Time tricolor tropeça e segue na zona do rebaixamento
Foto: Washington Alves/Vipcomm/Divulgação
Os dirigentes gremistas tentaram manter a calma. Todos os fatos ocorridos após o empate por 2 a 2 com o Cruzeiro, em Sete Lagoas, foram considerados normais pelos homens do futebol. Logo após a partida, com gol sofrido aos 41min do segundo tempo, o atacante Jonas e o zagueiro Rodrigo tiveram uma discussão áspera no vestiário, com palavrões, ofensas e tentativas de agressão.
"São situações que são consequência do resultado. Vejo que há uma indignação. É um fato positivo. Nada que traga prejuízo na disciplina e na conduta", minimizou o assessor de futebol Luis Onofre Meira.
A declaração seguiu a mesma linha do técnico Silas. O comandante tricolor deu entrevista em tom de voz tenso, respostas curtas e aceleradas, também, analisando os ocorridos como normais.

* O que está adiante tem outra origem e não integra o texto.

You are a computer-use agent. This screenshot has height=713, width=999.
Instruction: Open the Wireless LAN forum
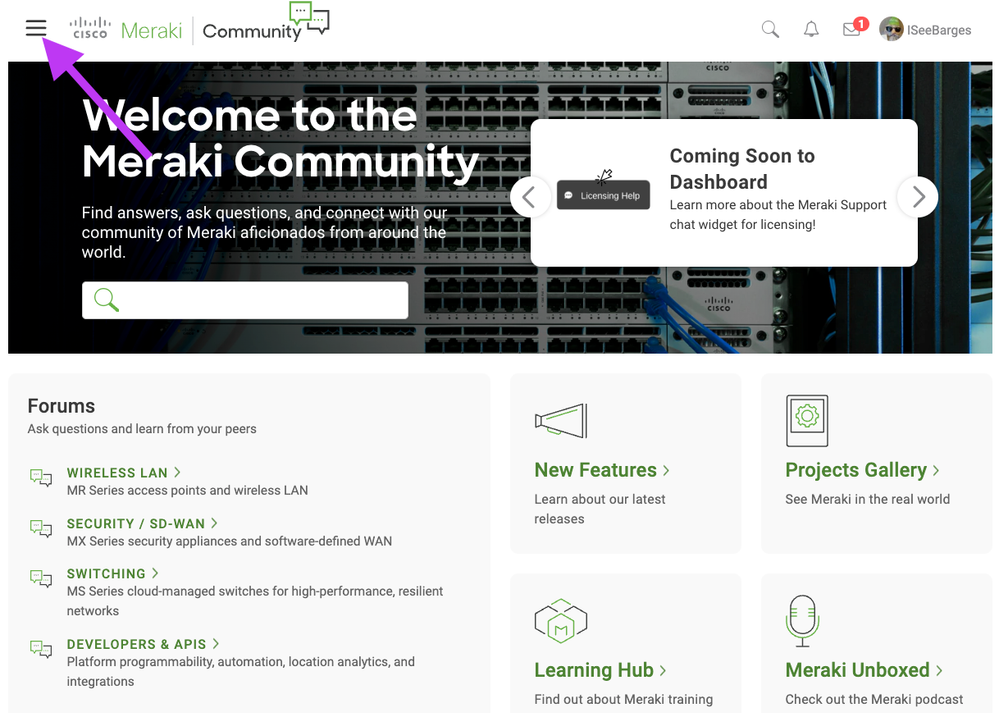pyautogui.click(x=117, y=472)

O presidente Duda Kroeff não iria dar declarações após a partida, mas convencido pela assessoria de imprensa foi aos microfones, repetindo o que Meira havia declarado.
"Não tem nada de anormal nisso. Aconteceu umas 300 vezes na minha vida. Acho positivo, mostra a indignação. O torcedor achava que faltava indignação, não está faltando mais", explicou. Em uma tentativa de brincadeira, ele mostrou sua frustração com o resultado. "Fiquei furioso. Fiquei com vontade de dar em alguém".
Os três se mostraram insatisfeitos com a arbitragem do carioca Marcelo de Lima Henrique. O Grêmio protesta um pênalti em Borges e uma falta no goleiro Victor no segundo gol do Cruzeiro.